Thompson Light Rifle
|Thompson Light Rifle|
|Place of origin||United States|
|Rate of fire||600–1200 rpm|
|Feed system||20/30 round box magazines|
The Thompson Light Rifle was an attempt by the Auto-Ordnance Company to manufacture a light rifle for the United States Armed Forces. The overall weapon was based on their well proven .45 ACP submachine gun, although the original .30 Carbine caliber rifle was based on the M1921/27 variants. It worked well but due to the war effort was found expensive for mass production and its weight defied the concept of a Light Rifle.
The only major differences from the Light Rifle and SMG was the barrel shroud which housed a quick barrel change device similar to the MG42 and pressed steel components to ease production and reduce weight. The in-line stock reduced barrel climb improving accuracy.
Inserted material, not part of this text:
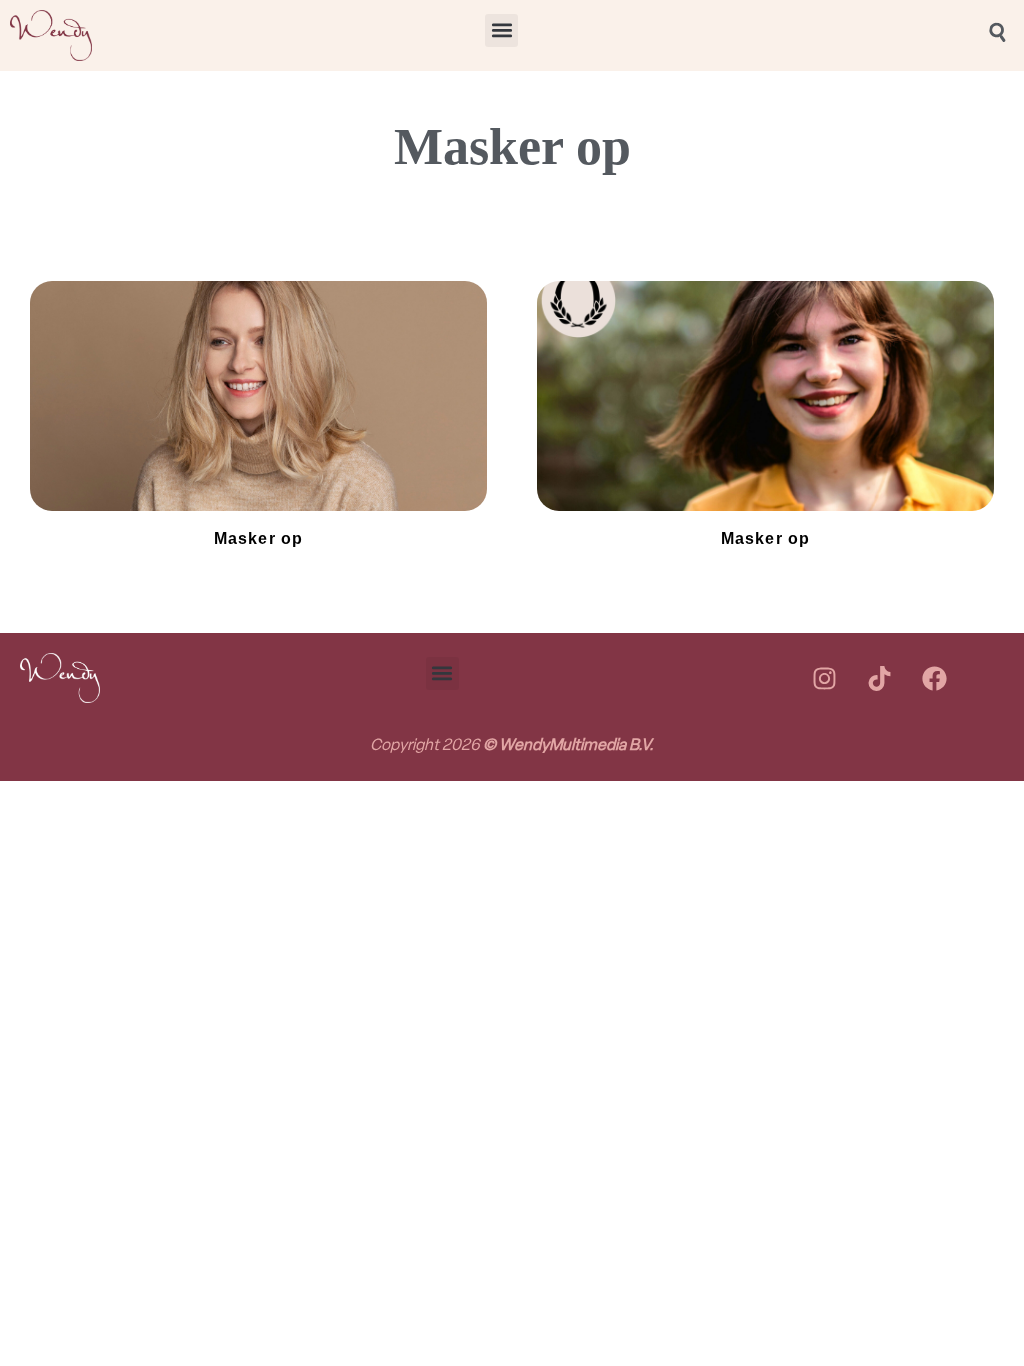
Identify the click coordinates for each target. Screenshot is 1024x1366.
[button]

The Thompson Light Rifle was more reliable and accurate than the M1 Carbine that was adopted and also came with the capability of select fire, which made it close to the likes of the StG-44.
Auto-Ordnance also submitted two other models not based on the Thompson SMG for tests in the .30 Carbine competitions in May and June, 1941. Their first Light Rifle was a more conventional rifle with recoil-operated locked-breech action and weighed about 5.5 pounds. The modified version tested September, 1941 was semi-auto only, had 80 parts, and was found difficult to disassemble and reassemble.
- Larry Ruth, M1 Carbine: Design, Development & Production, Gun Room Press, 1979, ISBN 0-88227-020-6, pp. 12, 13.
- Larry Ruth, M1 Carbine: Design, Development & Production, Gun Room Press, 1979, ISBN 0-88227-020-6, pp. 20, 21.